**EXERCISE**
Output only the stretch of the listing that starts at the line containing "Συνεντεύξεις (454, 2430)" and ends at the line containing "Τουρισμός (449, 2505)", reproduced exactly with both ends.

**GIVEN INFORMATION**

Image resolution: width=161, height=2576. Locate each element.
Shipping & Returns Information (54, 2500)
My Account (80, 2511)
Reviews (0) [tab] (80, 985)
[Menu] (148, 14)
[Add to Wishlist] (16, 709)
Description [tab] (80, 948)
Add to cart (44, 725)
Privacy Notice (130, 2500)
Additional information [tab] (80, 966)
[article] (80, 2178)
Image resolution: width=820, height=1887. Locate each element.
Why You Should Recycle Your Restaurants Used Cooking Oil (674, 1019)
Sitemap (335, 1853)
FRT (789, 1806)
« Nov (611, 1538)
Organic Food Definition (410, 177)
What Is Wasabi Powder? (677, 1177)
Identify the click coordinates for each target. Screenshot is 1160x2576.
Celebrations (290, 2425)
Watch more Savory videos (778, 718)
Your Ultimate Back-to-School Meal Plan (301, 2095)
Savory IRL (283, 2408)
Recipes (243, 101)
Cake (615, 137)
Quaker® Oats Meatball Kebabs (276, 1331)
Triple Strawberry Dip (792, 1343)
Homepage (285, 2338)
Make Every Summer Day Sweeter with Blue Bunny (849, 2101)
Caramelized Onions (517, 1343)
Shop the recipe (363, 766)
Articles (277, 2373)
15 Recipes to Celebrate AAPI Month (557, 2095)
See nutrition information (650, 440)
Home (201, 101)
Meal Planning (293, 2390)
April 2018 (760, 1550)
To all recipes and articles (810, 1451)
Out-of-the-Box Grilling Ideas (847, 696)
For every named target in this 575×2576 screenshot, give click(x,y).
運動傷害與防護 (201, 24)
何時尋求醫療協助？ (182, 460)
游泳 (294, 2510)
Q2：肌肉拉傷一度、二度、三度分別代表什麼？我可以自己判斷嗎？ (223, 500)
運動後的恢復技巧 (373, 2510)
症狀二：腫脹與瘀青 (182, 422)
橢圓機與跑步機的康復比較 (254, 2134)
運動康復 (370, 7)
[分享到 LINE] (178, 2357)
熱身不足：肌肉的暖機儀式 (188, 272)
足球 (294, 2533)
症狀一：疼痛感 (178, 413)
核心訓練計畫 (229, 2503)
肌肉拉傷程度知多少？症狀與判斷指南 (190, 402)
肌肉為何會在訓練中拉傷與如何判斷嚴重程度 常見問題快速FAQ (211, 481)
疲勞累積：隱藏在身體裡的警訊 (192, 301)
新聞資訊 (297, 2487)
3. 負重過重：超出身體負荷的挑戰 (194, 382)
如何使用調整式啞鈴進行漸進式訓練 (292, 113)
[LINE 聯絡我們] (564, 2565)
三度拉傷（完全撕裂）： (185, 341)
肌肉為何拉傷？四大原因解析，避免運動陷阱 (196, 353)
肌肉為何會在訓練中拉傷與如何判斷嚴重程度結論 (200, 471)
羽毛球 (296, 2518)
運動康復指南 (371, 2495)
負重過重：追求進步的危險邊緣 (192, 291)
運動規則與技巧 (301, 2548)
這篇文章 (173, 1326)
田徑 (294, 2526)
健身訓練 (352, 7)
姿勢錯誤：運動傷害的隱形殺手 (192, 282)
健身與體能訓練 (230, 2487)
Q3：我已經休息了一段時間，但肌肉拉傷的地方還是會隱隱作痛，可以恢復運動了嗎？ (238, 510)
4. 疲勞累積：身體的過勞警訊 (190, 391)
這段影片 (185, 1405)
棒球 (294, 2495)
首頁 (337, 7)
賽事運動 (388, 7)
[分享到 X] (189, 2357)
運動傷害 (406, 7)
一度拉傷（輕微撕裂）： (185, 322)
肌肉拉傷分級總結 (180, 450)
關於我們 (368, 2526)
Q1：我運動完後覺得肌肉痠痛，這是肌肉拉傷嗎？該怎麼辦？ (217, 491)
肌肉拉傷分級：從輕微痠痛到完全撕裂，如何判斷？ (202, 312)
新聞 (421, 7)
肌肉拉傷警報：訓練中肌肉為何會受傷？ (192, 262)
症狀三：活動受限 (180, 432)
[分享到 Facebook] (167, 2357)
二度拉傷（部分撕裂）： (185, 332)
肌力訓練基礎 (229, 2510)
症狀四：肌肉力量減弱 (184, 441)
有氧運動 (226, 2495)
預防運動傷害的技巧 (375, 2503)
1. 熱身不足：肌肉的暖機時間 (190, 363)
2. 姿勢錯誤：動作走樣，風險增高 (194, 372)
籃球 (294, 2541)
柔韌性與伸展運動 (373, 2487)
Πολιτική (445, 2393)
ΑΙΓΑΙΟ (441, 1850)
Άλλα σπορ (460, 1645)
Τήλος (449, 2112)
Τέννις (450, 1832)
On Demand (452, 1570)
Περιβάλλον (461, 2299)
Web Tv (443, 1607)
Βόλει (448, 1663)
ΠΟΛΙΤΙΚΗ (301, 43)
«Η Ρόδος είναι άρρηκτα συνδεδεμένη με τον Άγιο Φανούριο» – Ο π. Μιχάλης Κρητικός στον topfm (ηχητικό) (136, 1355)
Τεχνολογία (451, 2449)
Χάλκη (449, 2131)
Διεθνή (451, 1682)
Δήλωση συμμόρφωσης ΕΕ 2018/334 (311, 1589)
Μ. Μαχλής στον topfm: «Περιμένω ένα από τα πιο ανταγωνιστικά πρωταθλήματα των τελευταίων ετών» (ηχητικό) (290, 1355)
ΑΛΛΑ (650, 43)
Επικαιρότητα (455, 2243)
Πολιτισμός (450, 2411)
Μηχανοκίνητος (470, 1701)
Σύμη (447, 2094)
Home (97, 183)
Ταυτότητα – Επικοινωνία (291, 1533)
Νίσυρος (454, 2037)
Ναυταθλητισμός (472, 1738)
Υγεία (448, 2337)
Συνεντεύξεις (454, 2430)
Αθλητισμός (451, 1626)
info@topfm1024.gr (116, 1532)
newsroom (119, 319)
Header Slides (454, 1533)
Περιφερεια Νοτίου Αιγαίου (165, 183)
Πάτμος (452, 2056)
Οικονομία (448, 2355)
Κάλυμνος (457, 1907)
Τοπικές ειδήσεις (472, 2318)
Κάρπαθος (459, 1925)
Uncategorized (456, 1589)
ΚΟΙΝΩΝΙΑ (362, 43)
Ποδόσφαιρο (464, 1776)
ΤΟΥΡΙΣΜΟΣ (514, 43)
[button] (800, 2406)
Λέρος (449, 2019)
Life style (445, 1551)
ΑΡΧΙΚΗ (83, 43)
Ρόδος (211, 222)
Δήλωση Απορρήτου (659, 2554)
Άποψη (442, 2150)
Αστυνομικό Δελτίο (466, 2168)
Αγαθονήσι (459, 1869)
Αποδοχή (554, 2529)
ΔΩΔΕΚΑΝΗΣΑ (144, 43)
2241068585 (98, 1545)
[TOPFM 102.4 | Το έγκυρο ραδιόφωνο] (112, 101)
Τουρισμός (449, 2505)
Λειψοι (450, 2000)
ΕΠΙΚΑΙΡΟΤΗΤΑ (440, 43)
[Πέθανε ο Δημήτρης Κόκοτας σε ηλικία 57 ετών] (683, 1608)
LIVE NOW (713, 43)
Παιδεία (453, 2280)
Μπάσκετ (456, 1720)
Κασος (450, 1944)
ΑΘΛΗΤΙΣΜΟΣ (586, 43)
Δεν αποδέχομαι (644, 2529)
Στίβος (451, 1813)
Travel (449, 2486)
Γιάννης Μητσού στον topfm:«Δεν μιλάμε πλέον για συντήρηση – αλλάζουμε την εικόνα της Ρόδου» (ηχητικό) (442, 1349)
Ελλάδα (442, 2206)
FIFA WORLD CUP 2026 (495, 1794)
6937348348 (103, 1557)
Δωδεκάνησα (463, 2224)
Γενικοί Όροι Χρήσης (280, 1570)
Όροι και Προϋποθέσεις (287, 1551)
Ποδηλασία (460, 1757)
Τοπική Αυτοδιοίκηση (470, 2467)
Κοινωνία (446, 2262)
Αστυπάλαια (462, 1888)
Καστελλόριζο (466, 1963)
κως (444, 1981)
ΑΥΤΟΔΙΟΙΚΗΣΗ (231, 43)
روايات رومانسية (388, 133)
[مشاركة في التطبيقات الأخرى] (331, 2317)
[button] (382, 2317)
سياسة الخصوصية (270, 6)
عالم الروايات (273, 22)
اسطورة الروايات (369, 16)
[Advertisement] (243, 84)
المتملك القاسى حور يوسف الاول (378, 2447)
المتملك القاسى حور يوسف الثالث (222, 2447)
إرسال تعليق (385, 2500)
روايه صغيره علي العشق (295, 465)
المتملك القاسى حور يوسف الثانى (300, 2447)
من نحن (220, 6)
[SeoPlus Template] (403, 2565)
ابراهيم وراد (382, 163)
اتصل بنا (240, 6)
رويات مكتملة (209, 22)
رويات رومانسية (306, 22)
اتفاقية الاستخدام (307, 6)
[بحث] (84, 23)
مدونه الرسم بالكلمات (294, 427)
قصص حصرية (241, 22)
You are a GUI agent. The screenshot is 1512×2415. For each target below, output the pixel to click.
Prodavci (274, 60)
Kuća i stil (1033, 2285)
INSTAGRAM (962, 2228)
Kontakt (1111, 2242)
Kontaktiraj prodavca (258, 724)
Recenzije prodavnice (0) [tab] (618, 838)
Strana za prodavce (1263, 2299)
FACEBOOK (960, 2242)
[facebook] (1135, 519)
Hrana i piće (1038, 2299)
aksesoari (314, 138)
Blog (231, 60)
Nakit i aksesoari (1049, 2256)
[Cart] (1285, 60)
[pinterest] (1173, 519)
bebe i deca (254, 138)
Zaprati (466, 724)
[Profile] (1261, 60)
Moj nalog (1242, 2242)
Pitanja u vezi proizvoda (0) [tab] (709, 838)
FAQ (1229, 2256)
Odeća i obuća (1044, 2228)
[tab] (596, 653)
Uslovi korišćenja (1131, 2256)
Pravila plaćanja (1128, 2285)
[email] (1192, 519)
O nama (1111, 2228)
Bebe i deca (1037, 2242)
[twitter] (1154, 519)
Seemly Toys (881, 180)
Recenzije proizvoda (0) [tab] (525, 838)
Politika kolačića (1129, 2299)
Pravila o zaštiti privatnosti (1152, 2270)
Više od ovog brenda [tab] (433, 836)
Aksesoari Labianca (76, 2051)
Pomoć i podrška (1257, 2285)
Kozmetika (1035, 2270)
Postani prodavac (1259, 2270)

**TASK SOLUTION**
Συνεντεύξεις (454, 2430)
Αθλητισμός (451, 1626)
info@topfm1024.gr (116, 1532)
newsroom (119, 319)
Header Slides (454, 1533)
Περιφερεια Νοτίου Αιγαίου (165, 183)
Πάτμος (452, 2056)
Οικονομία (448, 2355)
Κάλυμνος (457, 1907)
Τοπικές ειδήσεις (472, 2318)
Κάρπαθος (459, 1925)
Uncategorized (456, 1589)
ΚΟΙΝΩΝΙΑ (362, 43)
Ποδόσφαιρο (464, 1776)
ΤΟΥΡΙΣΜΟΣ (514, 43)
[button] (800, 2406)
Λέρος (449, 2019)
Life style (445, 1551)
ΑΡΧΙΚΗ (83, 43)
Ρόδος (211, 222)
Δήλωση Απορρήτου (659, 2554)
Άποψη (442, 2150)
Αστυνομικό Δελτίο (466, 2168)
Αγαθονήσι (459, 1869)
Αποδοχή (554, 2529)
ΔΩΔΕΚΑΝΗΣΑ (144, 43)
2241068585 (98, 1545)
[TOPFM 102.4 | Το έγκυρο ραδιόφωνο] (112, 101)
Τουρισμός (449, 2505)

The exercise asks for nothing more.